Querying traces

Exporters ship a trace out to a backend. A trace store does the opposite: it keeps each completed trace in memory so you can answer observability questions after the fact — pull one run by id, list every run for a session, slice failed runs in a time window, or roll usage and cost across any of those slices.

createInMemoryTraceStore() is the shipped store. It returns one object that satisfies both contracts at once:

an ExporterContract — so you register it on the collector like any other sink and it fills as traces complete;
a TraceStoreContract — so the same handle is what you query() and aggregate() later.

There is no separate “register” and “read” object — the store you wire in is the store you query.

Register it, then query it

Because the store is an exporter, wiring it in is a single entry in the exporters array:

import { panoptic, createInMemoryTraceStore } from "@warlock.js/ai-panoptic";

const store = createInMemoryTraceStore();

// The store doubles as an exporter — register it like any other sink.
const observe = panoptic({ exporters: [store] });

const agent = ai.agent({ model });
observe.attach(agent);

await agent.execute("Summarize this");

// ...later, off the hot path, the same handle is queryable:
const failed = store.query({ status: "failed" });
const spend = store.aggregate({ sessionId: "session-42" });

If you build your own collector, use() the store on it and hand that collector to panoptic:

import { panoptic, createCollector, createInMemoryTraceStore } from "@warlock.js/ai-panoptic";

const store = createInMemoryTraceStore();
const observe = panoptic({ collector: createCollector().use(store) });

The store surface

createInMemoryTraceStore() returns a TraceStoreContract & ExporterContract:

interface TraceStoreContract {
  add(trace: Trace): void;                        // ingest; overwrites same traceId
  get(traceId: string): Trace | undefined;        // one run by id
  query(filter?: TraceQuery): Trace[];            // matching traces, newest-started first
  aggregate(filter?: TraceQuery): TraceAggregate; // usage + cost + status rollup
  readonly size: number;                          // retained count
  clear(): void;                                  // drop everything
}

The ExporterContract side adds name ("in-memory-trace-store") and export(trace), which is just an alias for add — that is what lets the store be a drop-in exporter.
add overwrites any existing trace with the same traceId, so re-collecting a run replaces rather than duplicates it.
query returns traces newest-started first (sorted by root startedAt, descending). An empty or omitted filter returns every retained trace.

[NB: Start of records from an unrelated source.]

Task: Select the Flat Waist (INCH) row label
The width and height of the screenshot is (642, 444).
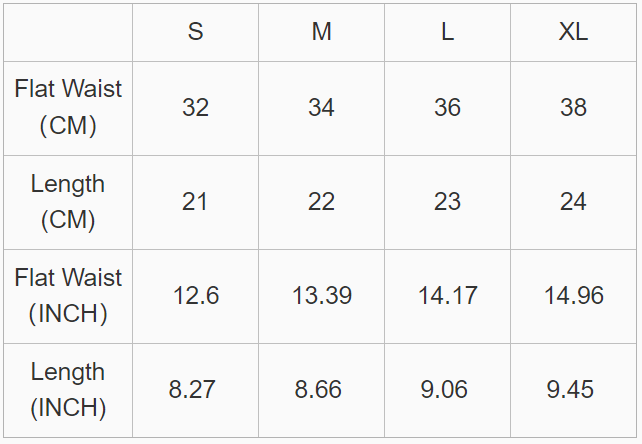Action: [x=68, y=296]
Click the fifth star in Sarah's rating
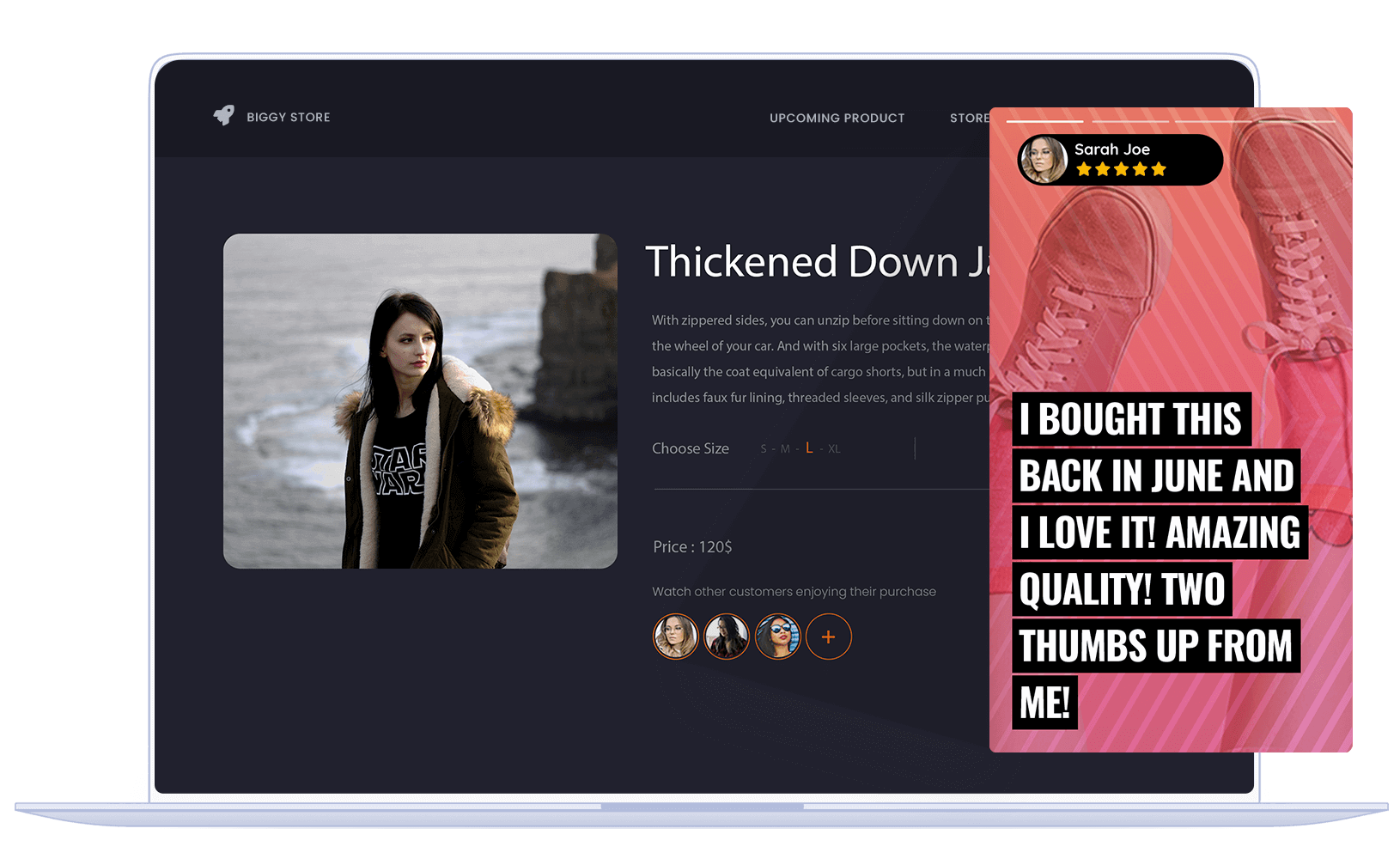 pyautogui.click(x=1159, y=169)
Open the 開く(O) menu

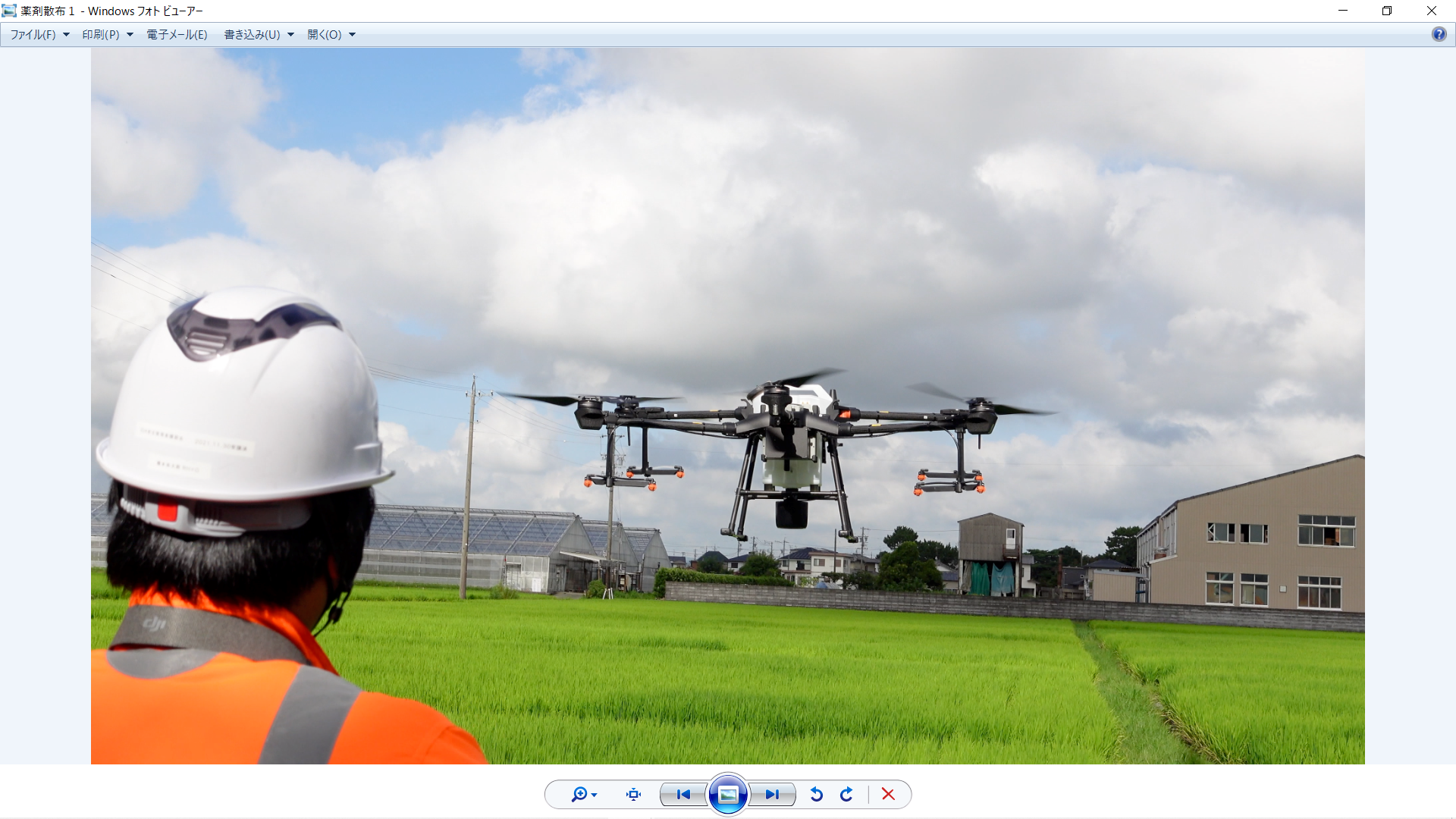(325, 34)
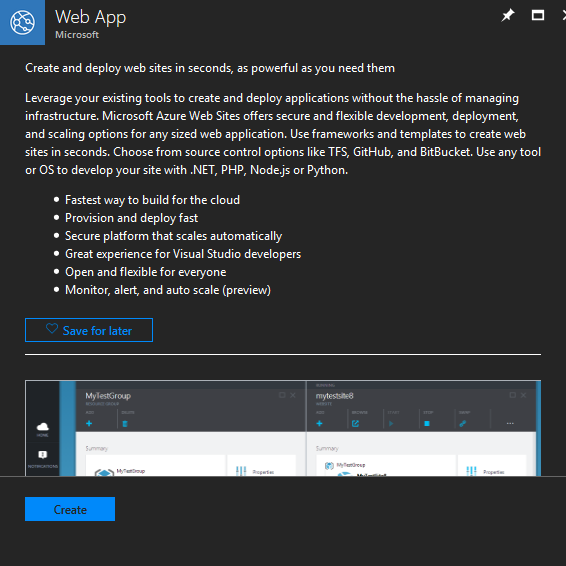Click the Add plus icon under mytestsite8
This screenshot has height=566, width=566.
(x=319, y=423)
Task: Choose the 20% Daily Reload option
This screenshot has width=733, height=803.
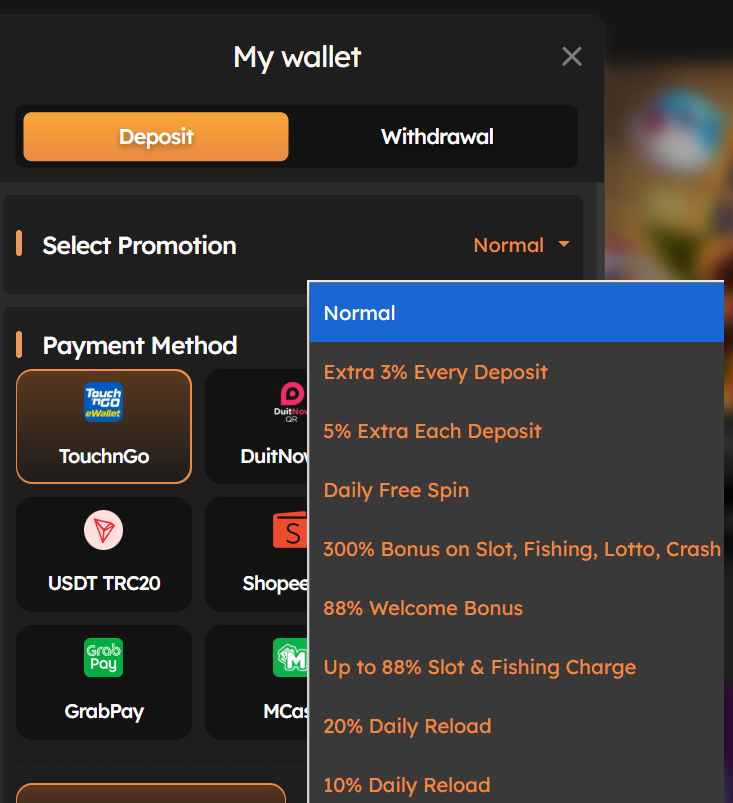Action: click(516, 726)
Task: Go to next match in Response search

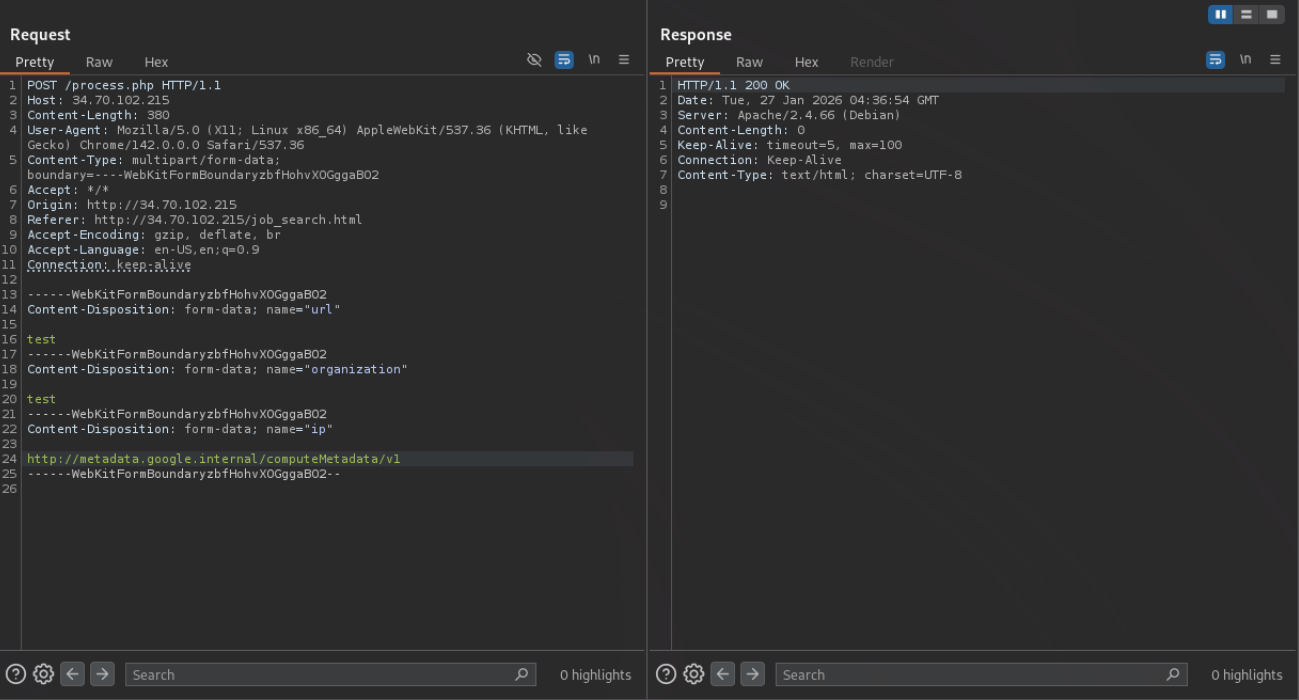Action: pos(752,674)

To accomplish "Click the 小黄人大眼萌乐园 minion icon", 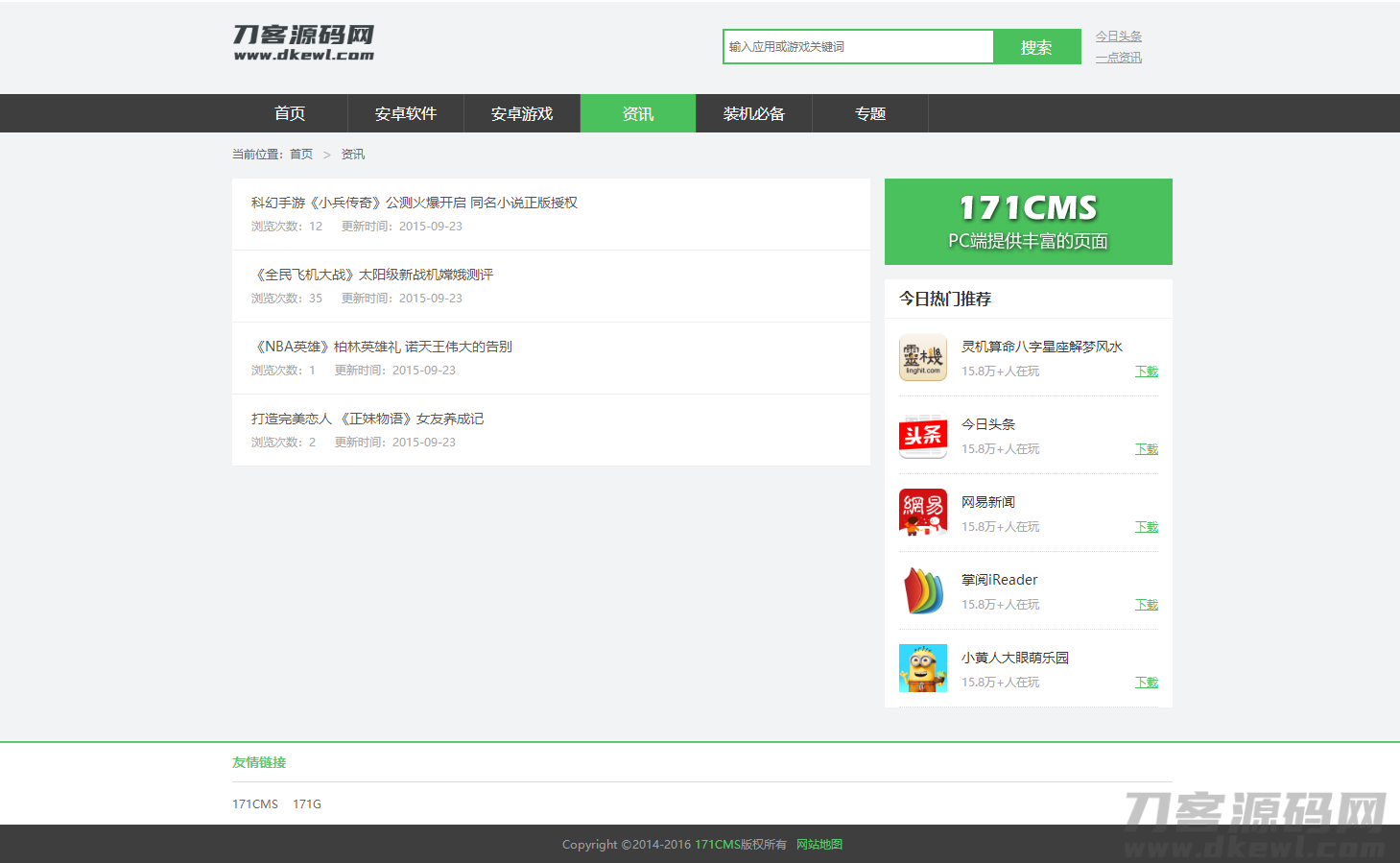I will pyautogui.click(x=922, y=668).
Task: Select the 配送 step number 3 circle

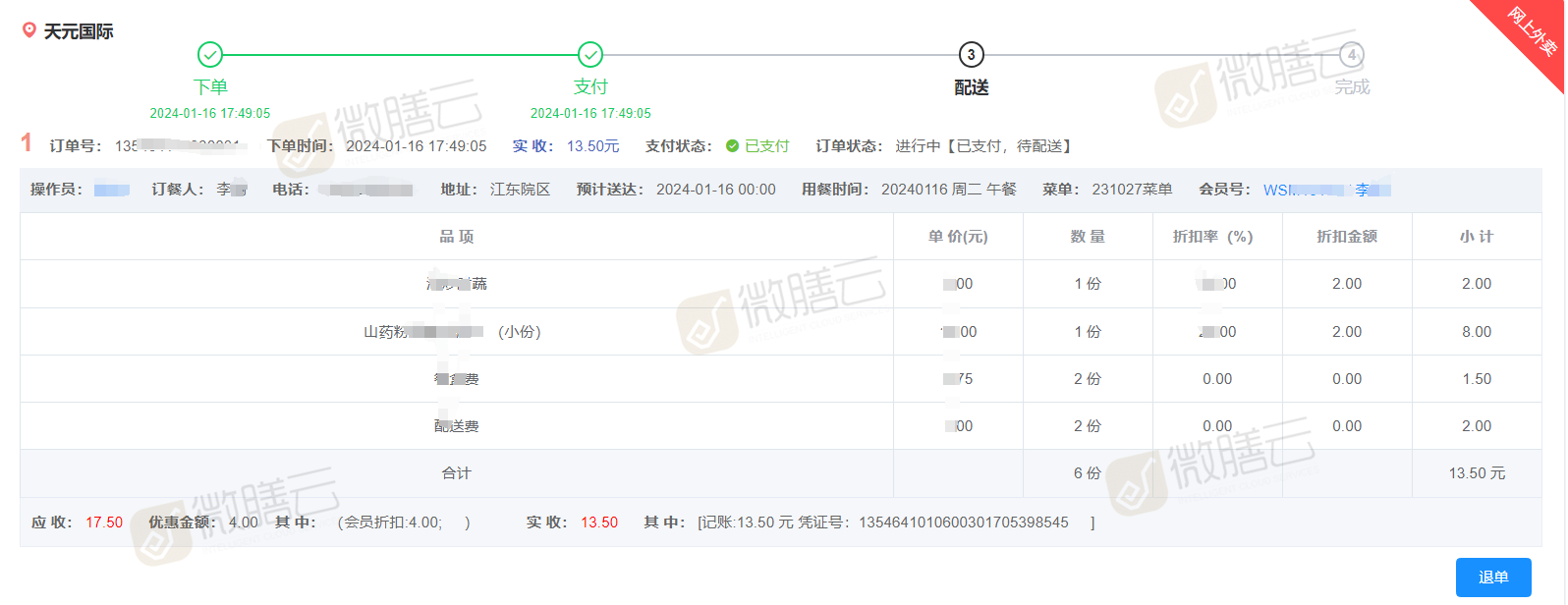Action: pos(971,55)
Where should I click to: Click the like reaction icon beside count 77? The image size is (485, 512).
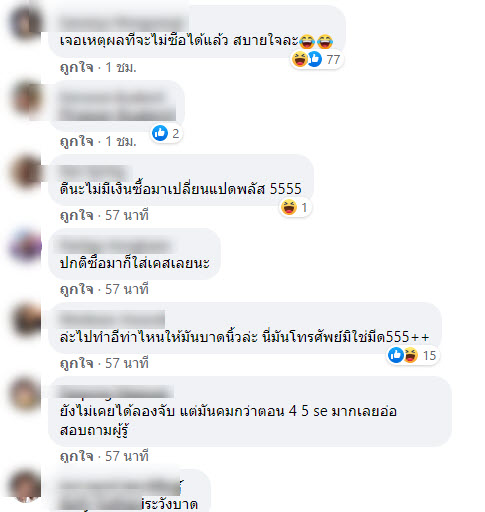click(x=315, y=59)
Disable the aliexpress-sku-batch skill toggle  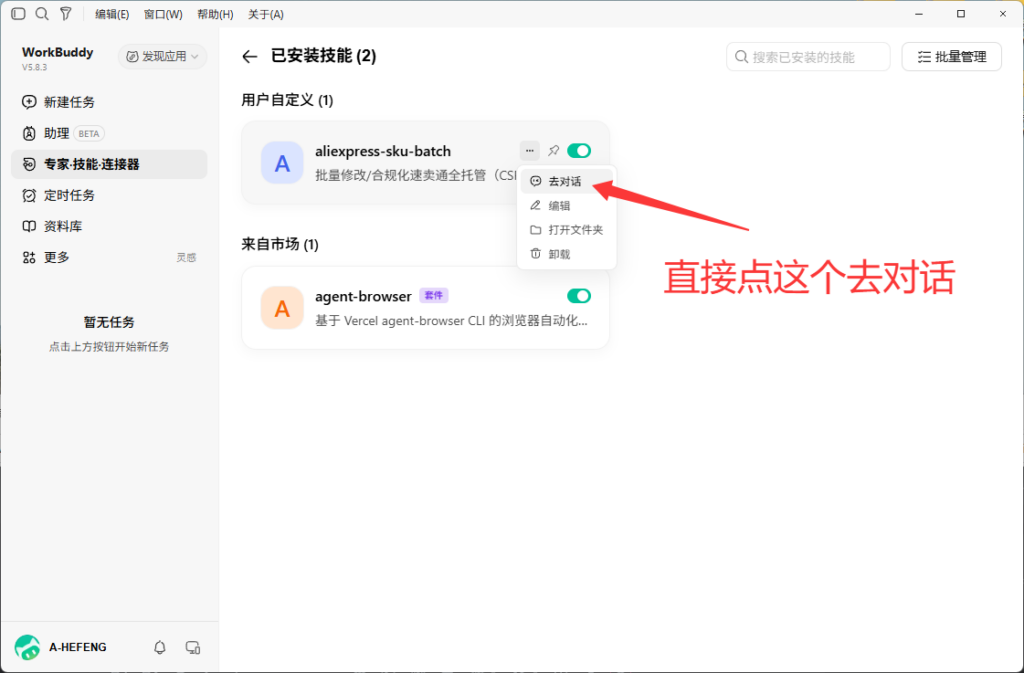click(579, 151)
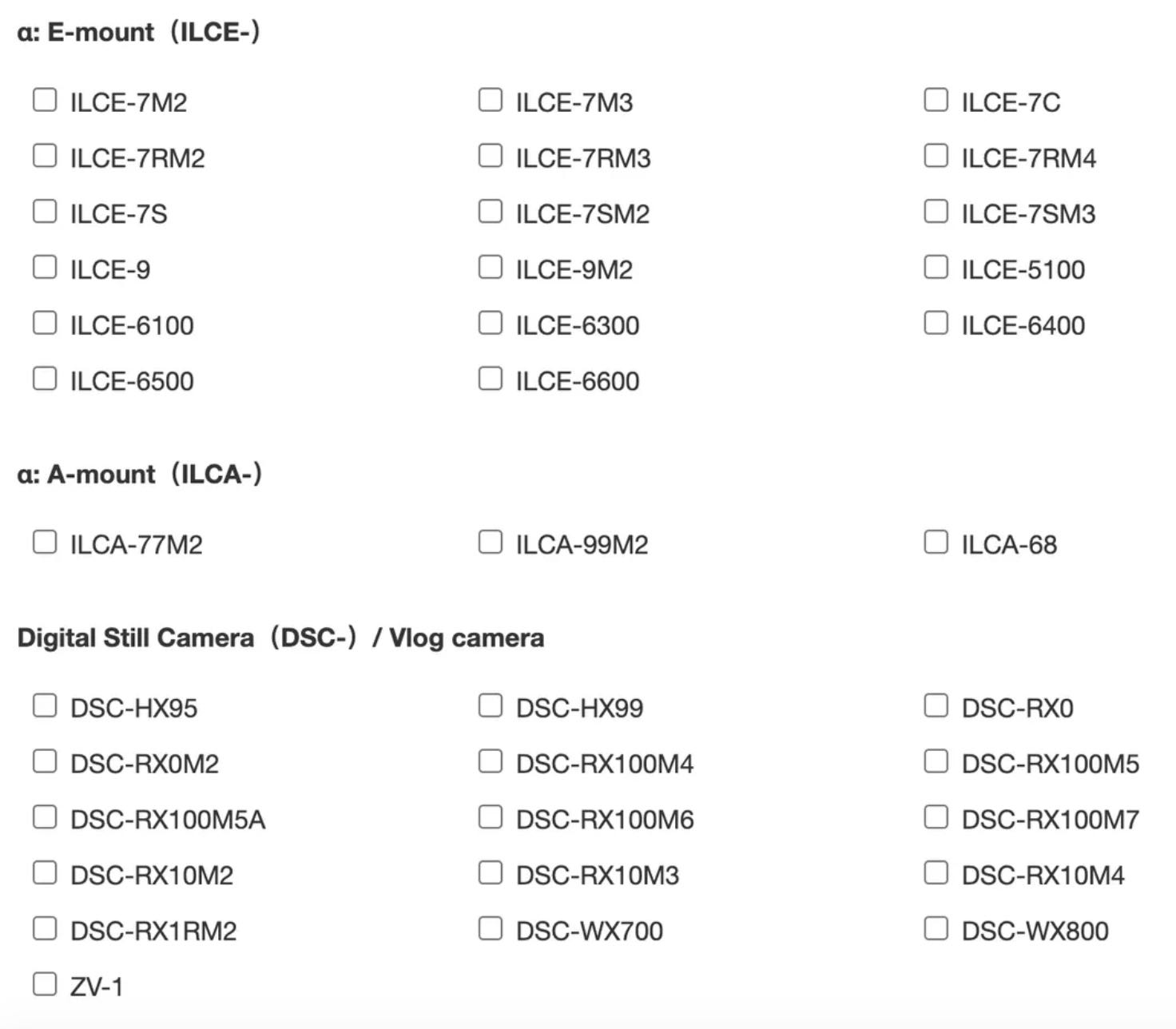Select the ILCE-5100 checkbox
This screenshot has width=1176, height=1029.
point(936,267)
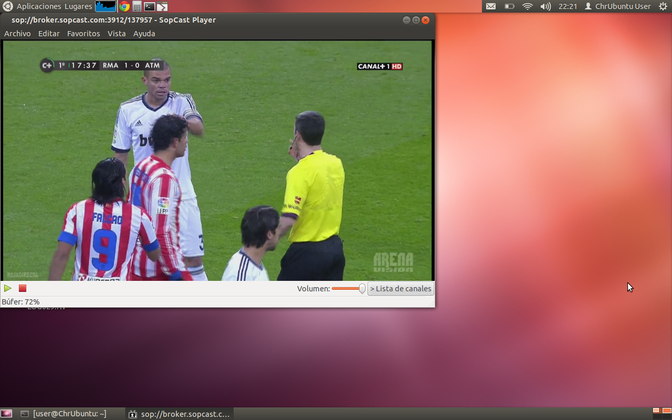Screen dimensions: 672x420
Task: Open the Favoritos menu
Action: (83, 34)
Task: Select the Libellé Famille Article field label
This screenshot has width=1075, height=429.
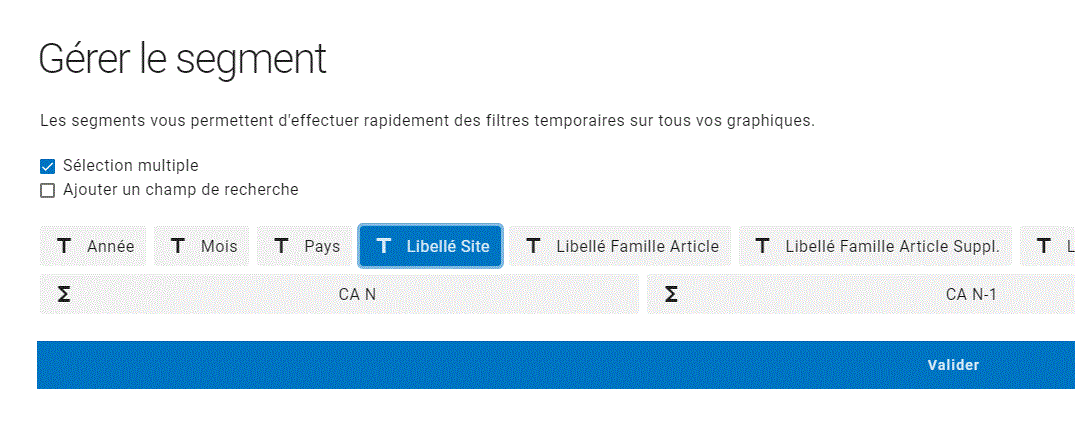Action: (637, 246)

Filtering with `TraceQuery`

Every field is optional and ANDed together — an absent field means “don’t care”, so {} matches everything. The same filter type drives both query and aggregate.

type TraceQuery = {
  traceId?: string;                       // exact one run
  sessionId?: string;                     // every run for a session
  status?: ReportStatus | ReportStatus[]; // single status or membership set
  startedAfter?: string | Date;           // inclusive lower bound on root startedAt
  startedBefore?: string | Date;          // inclusive upper bound on root startedAt
};

// One run by id:
store.query({ traceId: "run-abc" });

// Every run for a conversation:
store.query({ sessionId: "session-42" });

// Failed or cancelled runs since midnight (status accepts an array):
store.query({
  status: ["failed", "cancelled"],
  startedAfter: "2026-06-18T00:00:00.000Z",
});

// A Date works anywhere a time bound is accepted — the last hour:
store.query({ startedAfter: new Date(Date.now() - 3_600_000) });

Time bounds compare against each trace’s root startedAt, inclusive on both ends, and accept either an ISO-8601 string or a Date. Status is exact equality, or array membership when you pass an array. The pure matcher behind all of this is matchTrace(trace, filter) — exported so you can filter a list of traces you already hold yourself.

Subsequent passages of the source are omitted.